* Задания:
- A) Чьё покровительство, согласно отрывку о восхождении Гитлера, освобождало его от имиджа дешёвого псевдореволюционера и путчиста?
- B) Напишите продолжение отрывка о восхождении Гитлера к власти, начав сразу после его последнего предложения.

* Выбранный отрывок:
■ ■ ■
НЕМЕЦКАЯ КАТАСТРОФА ИЛИ ЛОГИКА НЕМЕЦКОГО ПУТИ? 11 страница



Своей ловкой тактикой, первоначальной медлительностью, своей манерой ведения переговоров, то вызывающей, то сварливой, а также тем впечатлением искренности, честолюбия и энергичности, которое он сумел внушить людям, Гитлер, в конце концов, заставил своих противников поддерживать и финансировать его же восхождение, за которое им к тому же пришлось расплачиваться и в политическом отношении. Конечно, успех Гитлера был обусловлен и сопротивлением в собственных рядах, не позволявшем ему идти на какие‑либо значительные уступки. Газеты штрассеровского «Кампфферлага» во время переговоров растиражировали его слова, напечатав их аршинными, буквами: Самая большая опасность для немецкого народа исходит не от марксизма, а от буржуазных партий[135]. Точно так же при оценке этого тактического триумфа нельзя закрывать глаза на слепую жажду власти консерватизма немецко‑национального образца, пытавшегося паразитически присвоить себе силу и витальность нацистского движения и, объединившись с втайне презираемым, но одновременно и почитаемым выскочкой Гитлером, отсрочить давно назревшее прощание с историей. Тем не менее успех Гитлера остаётся примечательным фактом. Четыре с половиной года он выжидал, готовился, и — в соответствии с незабытым учением Карла Люгера — целенаправленно работал на союз с «мощными институтами», воплощавшими в себе политическое и общественное влияние. Когда же такой союз наконец был предложен, он постарался избежать впечатления рвущегося к власти честолюбца. Напротив, он реагировал на него холодно, самоуверенно и поставил свои условия, хотя именно на этом зиждилась вся его концепция завоевания власти. Только представив себе, что это означало для его личного, да и политического самолюбия — годами стоять во главе незначительной, замалчиваемой или же высмеиваемой партии экстремистов, вполне понимаешь, какой соблазн заключался для него в том покровительстве, которое ему предлагал Гугенберг: оно освобождало его от имиджа дешёвого псевдореволюционера и путчиста и возвращало возможность предстать перед общественностью в окружении влиятельных буржуазных авторитетов, используя репутацию знати. Это был шанс, который ему однажды уже был дан и который он тогда упустил; теперь он выказывал решимость использовать его гораздо осмотрительнее.
■ ■ ■
* Исходные данные:
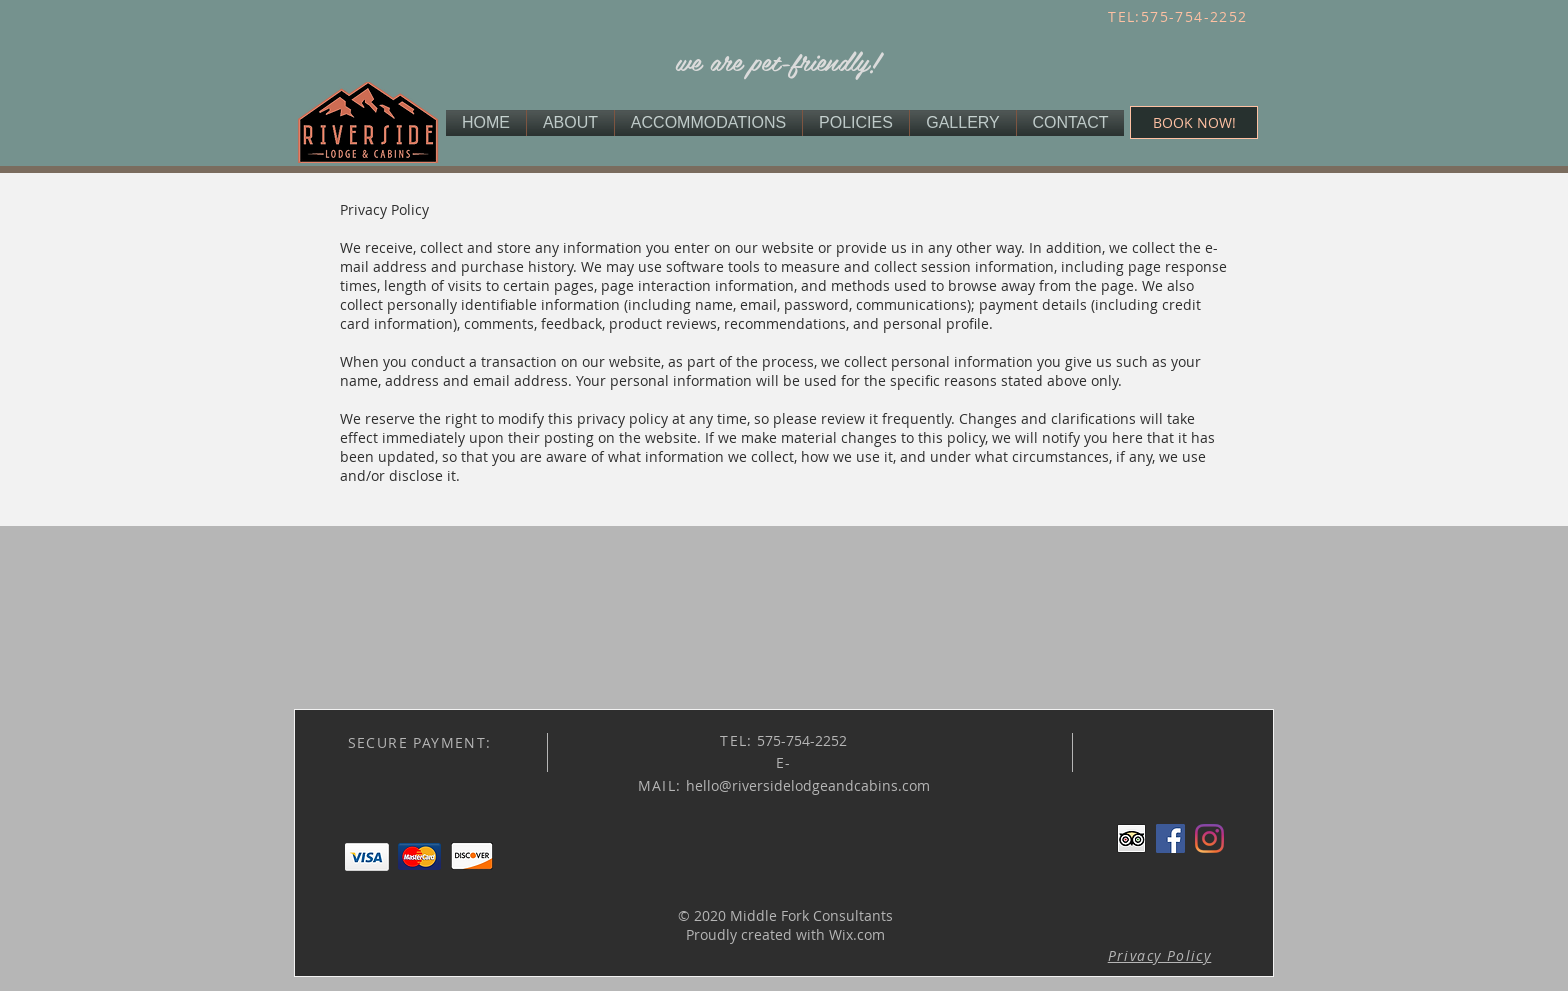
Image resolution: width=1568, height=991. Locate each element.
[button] (1160, 955)
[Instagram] (1209, 838)
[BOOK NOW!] (1194, 122)
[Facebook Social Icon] (1170, 838)
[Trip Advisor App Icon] (1131, 838)
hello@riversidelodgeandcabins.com (808, 785)
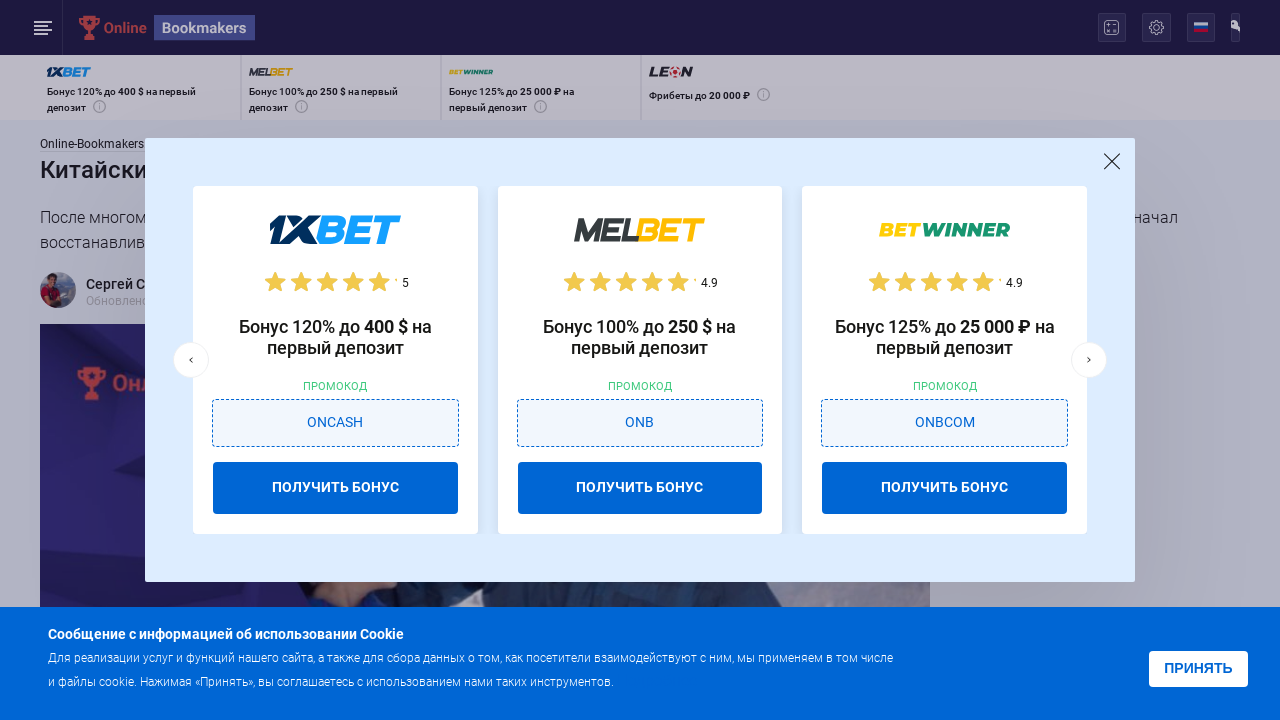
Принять (1198, 668)
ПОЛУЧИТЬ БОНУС (335, 487)
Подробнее (657, 680)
■ ■ ■
* Ответы:
- A) Покровительство Гугенберга.

- B)
Заключив союз, НСДАП прежде всего получила средства для развёртывания своего сильного пропагандистского аппарата, и она немедленно продемонстрировала общественности стиль своей пропаганды, беспримерный по радикальности и настырности. Как писал сам Гитлер в одном из писем того времени, ничего подобного в Германии ещё не бывало: «Мы перепахали наш народ, как этого не делала ни одна другая партия»[136]. Вся энергия, скопившаяся за годы ожидания, весь гнев его жаждавших действий последователей, казалось, вырвались наружу в натиске. Ни один из партнёров по союзу не мог равняться с НСДАП в безудержности, остроте и агитаторской ловкости. С самого начала она не оставляла сомнений в том, что план Юнга был только предлогом этой кампании, и превратила свою агитацию в шумный суд над «системой», якобы погрязшей в бездарности, предательстве и спекуляциях: «Время придёт», — восклицал Гитлер в конце ноября в своей речи в Херсбруке, — «и тогда у виновных в развале Германии пройдёт охота веселиться. Их охватит страх. Тогда они поймут, что возмездие грядёт». Словно зачарованные дикой демагогией национал‑социалистов, смотрели Гугенберг и остальные консервативные союзники по коалиции на высвобожденную ими мощную волну. Они ободряли её, подгоняли снова и снова. Ослеплённые уверенностью в своей руководящей роли, они ещё верили, что волна выносит их к берегу, между тем как она давно их поглотила.

В этой ситуации Гитлера не особенно огорчало отсутствие видимого успеха кампании. Проект «Закона против закабаления немецкого народа» собрал в ходе плебисцита, хоть и с трудом, необходимую поддержку в 10 % голосов; но в рейхстаге к нему присоединилось всего 82 депутата из 318, а заключительный референдум от 22 декабря 1929 года окончился и вовсе поражением. Инициаторы проекта едва‑едва набрали 14%, т. е. всего около четверти необходимых голосов; они почти на 5% голосов отстали даже от результатов, полученных НСДАП и ДНФП на выборах в рейхстаг годом раньше.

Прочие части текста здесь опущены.